Hi 2B, Went today and signed at W's house. Low and behold, her daddy is back! I should have guessed. His being around is all it takes to make her act out. It also tells me why she has been pushing to get the last D stuff paid and out of the way. He is going to make this so much harder than it should be! God, I just can't believe the amount of power that man has over her. The worst part of all this is I did mess up the taxes. I made a mistake that was stupid and short sighted. But I can't go back in time and fix it. All I can do is the best I can now to fix it. I admitted it was my fault. I have done everything in my power to fix it and have done ALL the work trying to fix it but now W has a REAL reason to spew at me. You know I actually felt really bad about making a mistake but you know what, I'm human. I realize now that for several years before B-day I felt like I HAD to be perfect since every little thing I would do that W thought was "wrong" I would hear about it. I would than think "Oh, man, she's right, I really messed that up" and it really did a number on my self-esteem. I stated to avoid doing things at all because if I didn't do them the "right" way, I would get pounded by her.
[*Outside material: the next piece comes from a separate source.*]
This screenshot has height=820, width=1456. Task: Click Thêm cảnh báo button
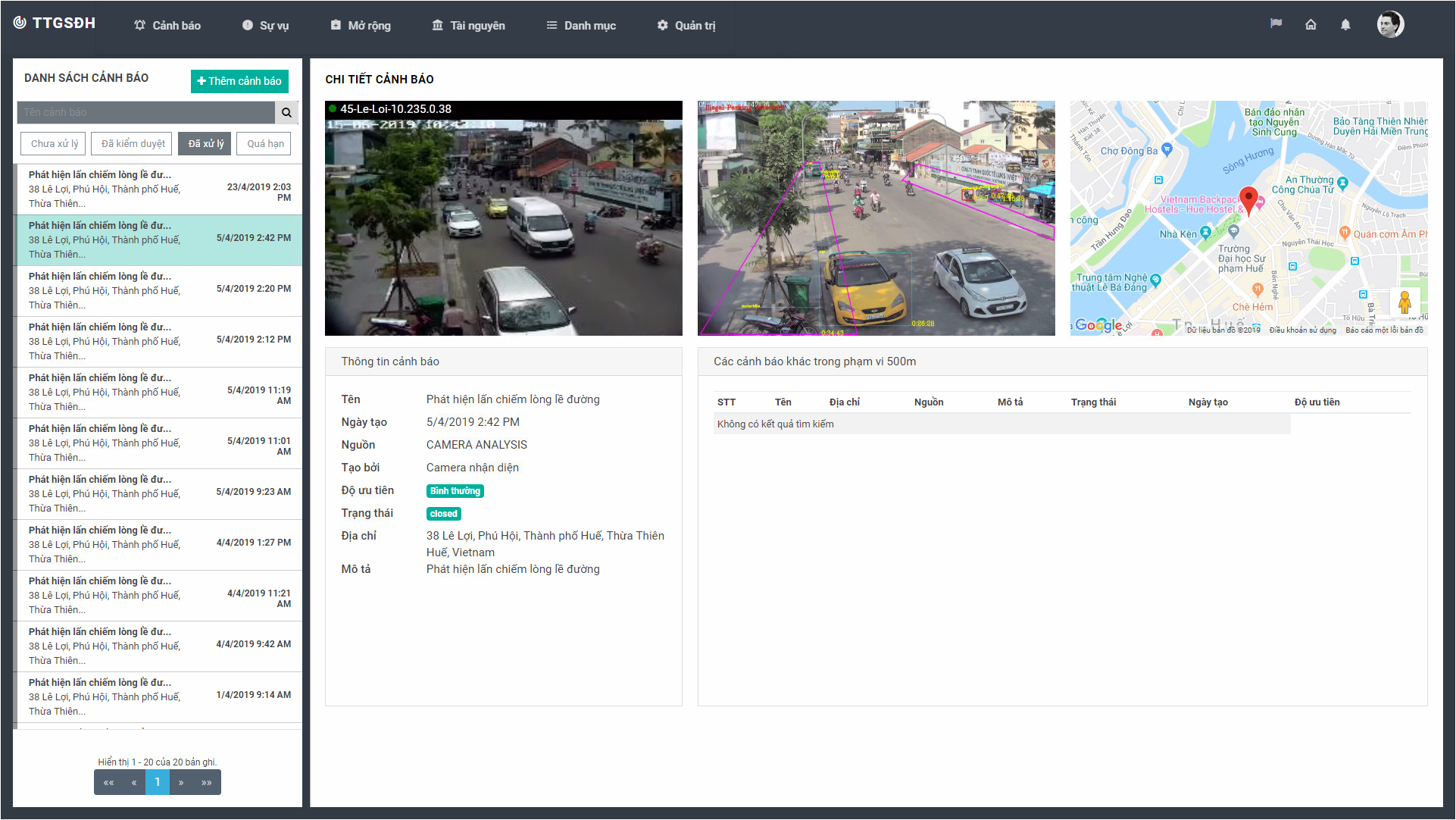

Wow, a bit of a break-through there. I never used to be the kind of person who was timid about anything. Now I see that I became timid because I didn't want to be told how I messed up....AGAIN. That needs to be addressed. I have to be conscious of times where I start to fall into that trap still.
I guess that's part of our journey. We get to make these discoveries about ourselves and start to fix our own problem areas. Too bad that MLCers can't do the same. If only they could admit to their own self that they may have acted in ways that contributed to things being "unhappy". I'm guessing that's what couples who don't have one suffering with MLC do to learn how to save a M. They are able to look at what they may have done and in that way learn that their S is just a flawed human like they are. If only they could do that so many M"s could be saved and so much pain could be avoided!